» **Exercise set**:
a) In the projection-area problem below, what output does Example 1 give?
b) Do these statements agree with the projection-area problem below? Answer yes or no for each and quote the words that decide it.
(i) Every cube placed on the grid measures 1 x 1 x 1.
(ii) The problem asks for the area of the top projection only.
(iii) The shadows are viewed from the top, the front, and the back.
c) Write the next part of the projection-area problem below, picking up after its final line.

» **Supplied text**:
########################################

Projection Area of 3D Shapes

EASY

Description

You are given an n x n grid where we place some 1 x 1 x 1 cubes that are axis-aligned with the x, y, and z axes.

Each value v = grid[i][j] represents a tower of v cubes placed on top of the cell (i, j).

We view the projection of these cubes onto the xy, yz, and zx planes.

A projection is like a shadow, that maps our 3-dimensional figure to a 2-dimensional plane. We are viewing the "shadow" when looking at the cubes from the top, the front, and the side.

Return the total area of all three projections.

 

Example 1:

Input: grid = [[1,2],[3,4]]
Output: 17
Explanation: Here are the three projections ("shadows") of the shape made with each axis-aligned plane.

########################################

» **Source material**:
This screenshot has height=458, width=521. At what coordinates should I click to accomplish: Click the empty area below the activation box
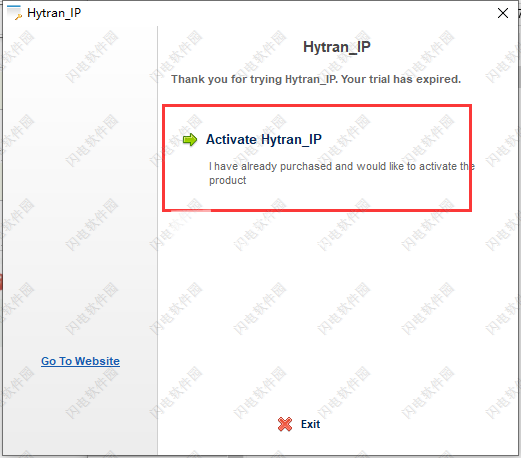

########################################

» **Answers to the tasks**:
a) 17

b)
(i) Yes: "some 1 x 1 x 1 cubes"
(ii) No: "Return the total area of all three projections."
(iii) No: "from the top, the front, and the side."

c)
Example 2:

Input: grid = [[2]]
Output: 5

Example 3:

Input: grid = [[1,0],[0,2]]
Output: 8

 

Constraints:

  • n == grid.length == grid[i].length
  • 1 <= n <= 50
  • 0 <= grid[i][j] <= 50

Approaches

Checkout 3 different approaches to solve Projection Area of 3D Shapes. Click on different approaches to view the approach and algorithm in detail.

Single Pass with Auxiliary Arrays

This approach calculates the total projection area by first iterating through the grid once to compute the top-down projection area (xy-plane) and simultaneously finding the maximum height in each row and column. These maximums are stored in auxiliary arrays. Finally, the areas from the front (yz-plane) and side (zx-plane) projections are calculated by summing the values in these auxiliary arrays.

Algorithm

  1. Get the dimension n of the grid.
  2. Initialize xyArea = 0.
  3. Initialize two integer arrays, rowMaxes and colMaxes, of size n to all zeros.
  4. Iterate i from 0 to n-1:
    • Iterate j from 0 to n-1:
      • If grid[i][j] > 0, increment xyArea.
      • Update rowMaxes[i] = max(rowMaxes[i], grid[i][j]).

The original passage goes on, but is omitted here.